We deploy with our apps with Docker & use Chef to provision the metal.

  • The canonical source of secrets.yml lives in our Chef setup
  • Chef copies the secrets.yml file to all servers in the cluster
  • Docker containers mount the directory where secrets.yml is kept
  • On startup, the containers copy secrets.yml to APP/config/secrets.yml then start the app

It's working nicely for us & removes the cognitive load of having configs spread across multiple files & environment variables. YMMV

over 1 year ago ·

You can load all your ENV vars to the application in the same place: But I tend to agree with 12 factors in that things should be based on ENV vars so that you can deploy without worrying about config files. This also works really well from things like Docker.

http://12factor.net/config

over 1 year ago ·

Symfony2 uses something called Incenteev ParameterHandler which generates config (yml files) on the fly. I've ported it to ruby: https://github.com/khasinski/fillparams

You basically ship .dist (like .sample) files and during build it will ask for missing parameters. Useful for development (new developer doesn't have to guess where to look for config files and what else is there to configure). It copies missing parameters when you run it in non-interactive environment.

over 1 year ago ·

I ran into a lot of trouble getting this working in docker until I finally read all of the details around how nginx deals with environmental variables. In my scenario I could see all of my variables but when nginx started passenger, passenger would default to a local database and not see the environmental variables that I was passing.

https://github.com/phusion/passenger-docker#setting-environment-variables-in-nginx

over 1 year ago ·

You'll want to change out the secrets in secrets.yml unless you are ok with those going out to the interweb

over 1 year ago ·

how to use secret.yml to production mode if you add that in .gitignore?

over 1 year ago ·

Do you still use this approach?

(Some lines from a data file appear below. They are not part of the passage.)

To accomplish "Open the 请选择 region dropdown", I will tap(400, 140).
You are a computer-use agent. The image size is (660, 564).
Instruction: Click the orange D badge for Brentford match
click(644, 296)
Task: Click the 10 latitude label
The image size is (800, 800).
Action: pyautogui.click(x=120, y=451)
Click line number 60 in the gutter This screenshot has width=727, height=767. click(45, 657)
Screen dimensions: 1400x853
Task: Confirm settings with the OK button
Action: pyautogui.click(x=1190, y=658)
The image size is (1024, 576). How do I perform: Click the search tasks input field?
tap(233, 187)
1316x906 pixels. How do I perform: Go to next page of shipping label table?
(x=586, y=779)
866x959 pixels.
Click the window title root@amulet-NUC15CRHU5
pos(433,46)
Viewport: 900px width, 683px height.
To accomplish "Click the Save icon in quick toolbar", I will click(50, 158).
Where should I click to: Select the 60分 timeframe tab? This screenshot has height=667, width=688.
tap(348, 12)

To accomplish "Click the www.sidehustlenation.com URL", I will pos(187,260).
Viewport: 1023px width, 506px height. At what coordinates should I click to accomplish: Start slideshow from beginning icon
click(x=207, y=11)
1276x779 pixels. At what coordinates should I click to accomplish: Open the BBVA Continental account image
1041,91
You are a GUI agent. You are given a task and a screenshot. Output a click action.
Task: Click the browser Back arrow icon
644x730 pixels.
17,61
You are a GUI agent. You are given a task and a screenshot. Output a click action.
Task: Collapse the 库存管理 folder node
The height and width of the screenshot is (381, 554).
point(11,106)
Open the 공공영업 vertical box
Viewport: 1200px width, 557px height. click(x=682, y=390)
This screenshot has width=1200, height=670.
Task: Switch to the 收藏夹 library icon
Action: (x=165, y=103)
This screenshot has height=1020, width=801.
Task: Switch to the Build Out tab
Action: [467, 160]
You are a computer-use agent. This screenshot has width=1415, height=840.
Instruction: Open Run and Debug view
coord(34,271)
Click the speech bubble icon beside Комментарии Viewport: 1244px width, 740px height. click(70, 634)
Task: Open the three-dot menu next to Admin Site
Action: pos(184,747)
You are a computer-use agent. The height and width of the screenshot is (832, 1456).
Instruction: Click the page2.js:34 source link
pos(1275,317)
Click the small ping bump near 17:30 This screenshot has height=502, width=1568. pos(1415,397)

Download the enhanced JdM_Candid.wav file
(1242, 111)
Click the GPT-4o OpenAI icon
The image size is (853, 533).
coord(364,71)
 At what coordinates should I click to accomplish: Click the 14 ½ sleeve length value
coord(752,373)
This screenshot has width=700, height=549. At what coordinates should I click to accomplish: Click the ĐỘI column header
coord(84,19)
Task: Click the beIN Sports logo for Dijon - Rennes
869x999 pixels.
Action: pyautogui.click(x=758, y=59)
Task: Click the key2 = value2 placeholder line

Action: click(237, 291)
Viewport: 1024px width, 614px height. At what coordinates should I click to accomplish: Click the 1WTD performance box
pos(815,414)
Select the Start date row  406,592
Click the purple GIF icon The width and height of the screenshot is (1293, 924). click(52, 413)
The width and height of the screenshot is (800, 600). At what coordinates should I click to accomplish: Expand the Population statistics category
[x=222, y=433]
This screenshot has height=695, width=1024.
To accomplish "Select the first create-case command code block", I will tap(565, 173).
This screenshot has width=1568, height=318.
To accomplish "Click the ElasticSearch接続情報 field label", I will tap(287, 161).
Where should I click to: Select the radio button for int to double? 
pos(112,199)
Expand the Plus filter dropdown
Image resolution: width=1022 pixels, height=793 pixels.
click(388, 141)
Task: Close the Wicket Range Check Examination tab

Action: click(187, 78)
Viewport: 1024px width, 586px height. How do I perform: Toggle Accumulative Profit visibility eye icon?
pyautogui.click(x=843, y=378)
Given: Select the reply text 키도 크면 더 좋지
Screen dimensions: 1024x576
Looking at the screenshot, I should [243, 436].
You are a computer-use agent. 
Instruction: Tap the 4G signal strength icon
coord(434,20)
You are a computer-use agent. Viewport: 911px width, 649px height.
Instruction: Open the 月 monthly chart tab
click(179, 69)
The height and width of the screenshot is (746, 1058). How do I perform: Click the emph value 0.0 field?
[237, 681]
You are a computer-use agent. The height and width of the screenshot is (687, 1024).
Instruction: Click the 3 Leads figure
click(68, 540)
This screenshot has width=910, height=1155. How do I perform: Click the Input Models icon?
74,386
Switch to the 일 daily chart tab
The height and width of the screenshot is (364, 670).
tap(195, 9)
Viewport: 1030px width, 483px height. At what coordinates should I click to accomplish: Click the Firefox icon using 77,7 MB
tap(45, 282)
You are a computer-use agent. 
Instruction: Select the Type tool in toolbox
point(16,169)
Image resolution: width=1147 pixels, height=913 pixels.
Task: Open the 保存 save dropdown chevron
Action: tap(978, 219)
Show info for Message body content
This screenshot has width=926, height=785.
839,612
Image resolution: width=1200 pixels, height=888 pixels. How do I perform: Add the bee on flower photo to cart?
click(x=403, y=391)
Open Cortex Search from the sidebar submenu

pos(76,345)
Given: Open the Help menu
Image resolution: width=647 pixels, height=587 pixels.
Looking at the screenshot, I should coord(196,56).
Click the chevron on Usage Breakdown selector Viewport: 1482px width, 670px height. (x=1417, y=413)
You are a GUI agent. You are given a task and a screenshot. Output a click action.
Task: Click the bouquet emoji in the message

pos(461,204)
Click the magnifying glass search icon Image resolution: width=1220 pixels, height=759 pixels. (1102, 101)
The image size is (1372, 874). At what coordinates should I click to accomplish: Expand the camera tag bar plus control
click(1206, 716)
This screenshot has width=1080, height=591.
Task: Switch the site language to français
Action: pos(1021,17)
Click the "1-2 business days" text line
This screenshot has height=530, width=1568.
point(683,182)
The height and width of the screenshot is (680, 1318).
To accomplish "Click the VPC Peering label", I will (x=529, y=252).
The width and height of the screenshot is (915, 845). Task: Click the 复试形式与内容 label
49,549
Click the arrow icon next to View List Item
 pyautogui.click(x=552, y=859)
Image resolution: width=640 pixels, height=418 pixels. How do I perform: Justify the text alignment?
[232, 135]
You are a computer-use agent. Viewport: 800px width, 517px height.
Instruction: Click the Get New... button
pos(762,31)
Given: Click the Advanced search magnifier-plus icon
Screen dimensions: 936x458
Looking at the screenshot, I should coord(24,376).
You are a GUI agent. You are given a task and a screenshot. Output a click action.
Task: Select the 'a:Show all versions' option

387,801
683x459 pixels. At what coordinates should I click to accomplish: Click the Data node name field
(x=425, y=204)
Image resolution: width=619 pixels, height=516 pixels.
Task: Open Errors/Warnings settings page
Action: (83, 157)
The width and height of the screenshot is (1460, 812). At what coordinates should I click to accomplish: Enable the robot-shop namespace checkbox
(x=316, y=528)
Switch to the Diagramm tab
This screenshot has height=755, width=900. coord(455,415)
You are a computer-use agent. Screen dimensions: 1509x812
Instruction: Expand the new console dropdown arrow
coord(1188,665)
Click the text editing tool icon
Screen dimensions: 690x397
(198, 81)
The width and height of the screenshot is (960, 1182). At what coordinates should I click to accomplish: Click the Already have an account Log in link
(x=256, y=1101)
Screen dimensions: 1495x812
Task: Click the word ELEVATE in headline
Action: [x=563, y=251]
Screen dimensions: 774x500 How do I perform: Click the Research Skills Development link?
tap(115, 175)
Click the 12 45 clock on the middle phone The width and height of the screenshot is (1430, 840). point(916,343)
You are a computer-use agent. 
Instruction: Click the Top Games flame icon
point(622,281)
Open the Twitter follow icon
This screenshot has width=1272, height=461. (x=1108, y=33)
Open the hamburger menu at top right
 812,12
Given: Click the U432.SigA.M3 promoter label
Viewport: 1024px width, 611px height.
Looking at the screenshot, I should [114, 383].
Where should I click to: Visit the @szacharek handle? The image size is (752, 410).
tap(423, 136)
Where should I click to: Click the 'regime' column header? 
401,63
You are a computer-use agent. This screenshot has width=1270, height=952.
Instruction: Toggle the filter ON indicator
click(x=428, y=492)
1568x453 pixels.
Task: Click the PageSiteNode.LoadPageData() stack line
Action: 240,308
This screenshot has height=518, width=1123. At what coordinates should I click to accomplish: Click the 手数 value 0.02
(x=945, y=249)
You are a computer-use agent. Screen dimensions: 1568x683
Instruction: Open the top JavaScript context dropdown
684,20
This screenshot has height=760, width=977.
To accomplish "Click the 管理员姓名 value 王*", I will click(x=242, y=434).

I'm trying it in Rails 4.2 and it seems like the secrets aren't available at the time the database.yml is parsed. I'm going to look into it some more but wanted to check in with you as well.

over 1 year ago ·

Whoops - that was my mistake. I'm dynamically building the secrets.yml file and was doing it in an initializer. Initializers fire after database.yml gets parsed so the secrets weren't available to database.yml.